For his career, James ranks third all-time at Middle Tennessee with 193 catches, just one behind Tyrone Calico for second. His 2,600 total receiving yards are also third all-time for a Blue Raider, and he is just 37 yards from passing Calico for second.
The secret to James’ success over his two seasons isn’t really hard to understand. He has a constant drive to get better, and his consistency has been born out of it.
“I just try to be as consistent as I can be,” he said. “I had a few drops this year, but those were just fundamental things and I wasn’t focused. Now I think I’m getting on track … I’m getting the feel for it at the right time when my team needs me as much as I need them.”
The Blue Raider wide receiving corps has been riddled with injuries since before the season even started. With multiple wideouts out of the mix, a young group around James has had to pick up the slack.
Teams have tried to come up with ways to blanket James and limit his effectiveness, and that has caused the Blue Raider offense to be creative in getting him the ball.
“We’ve had to move him around to find ways to not get him doubled,” Franklin said. “The good thing is [wide receivers] Ty Lee and Dennis [Andrews] are getting better, and that’s helped.”

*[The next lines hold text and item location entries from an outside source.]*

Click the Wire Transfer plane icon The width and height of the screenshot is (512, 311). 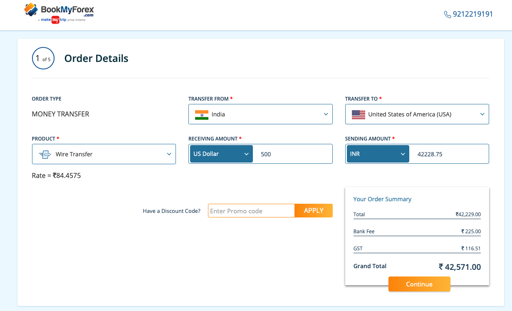pos(45,154)
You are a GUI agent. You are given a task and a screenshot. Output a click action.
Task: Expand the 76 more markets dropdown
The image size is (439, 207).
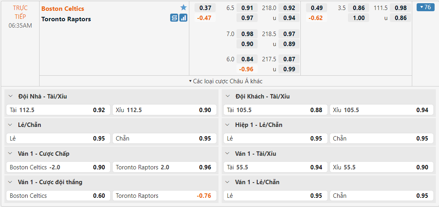(x=425, y=7)
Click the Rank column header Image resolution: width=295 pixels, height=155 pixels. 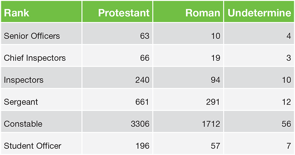click(x=17, y=13)
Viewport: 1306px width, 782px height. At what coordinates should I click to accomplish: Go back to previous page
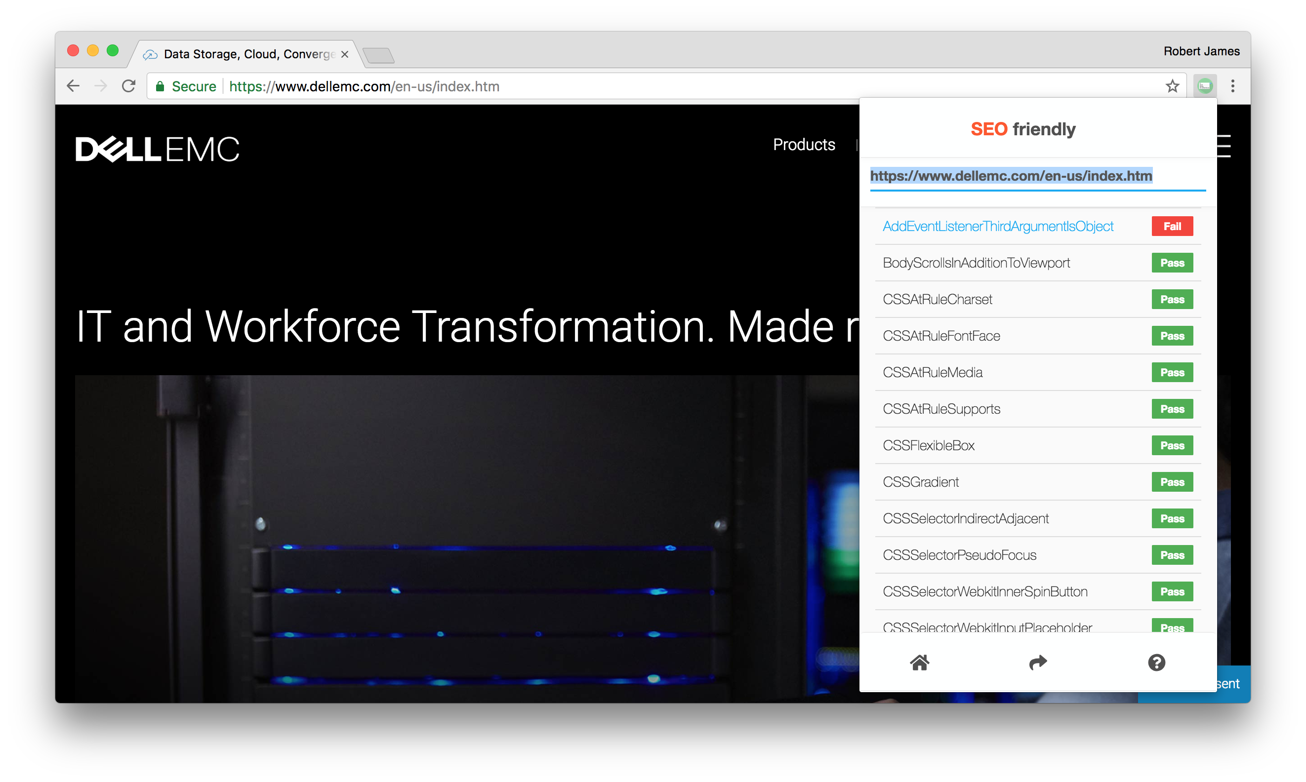73,86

Perhaps no injury Middle Tennessee has had to face this season was more of a loss than redshirt sophomore quarterback Brent Stockstill’s. But, in the game and a half since he went down with a broken collarbone, James hasn’t missed a beat, even though he’s had to switch from catching passes from a left-handed QB to a right-handed one.
With redshirt freshman backup quarterback John Urzua under center against Marshall, James hauled in 12 catches for 122 yards. He now has over 100 yards receiving in a school record six straight games.
“John is figuring me out and I’m figuring his throws out,” James said. “It’s different between a right hand throw and a left hand throw, but we’re getting it down.”
Even with all of his accomplishments and accolades, being named to the Freshman All-American First Team by the FWAA, USA Today and Athlon Sports and the All-C-USA First Team last season, there is one nomination that surprisingly wasn’t given to James.
He was placed on the watch lists of both the Biletnikoff and Maxwell Awards in the preseason, but when semifinalists for the Biletnikoff (honors the nation’s most outstanding receiver) were announced, his name wasn’t one mentioned.
Though he wasn’t included amongst the semifinalists, James said it doesn’t change anything about his season or the way he will finish it.
“I don’t think about awards,” he said. “That’s politics; I don’t really care about it. I’m just trying to compete with myself.”
With the numbers James has put up through 25 games in his Middle Tennessee career, it’s clear he needs no added motivation to be great. And no matter what quarterback is under center for the Blue Raiders, they can rest assured their top target will consistently be open.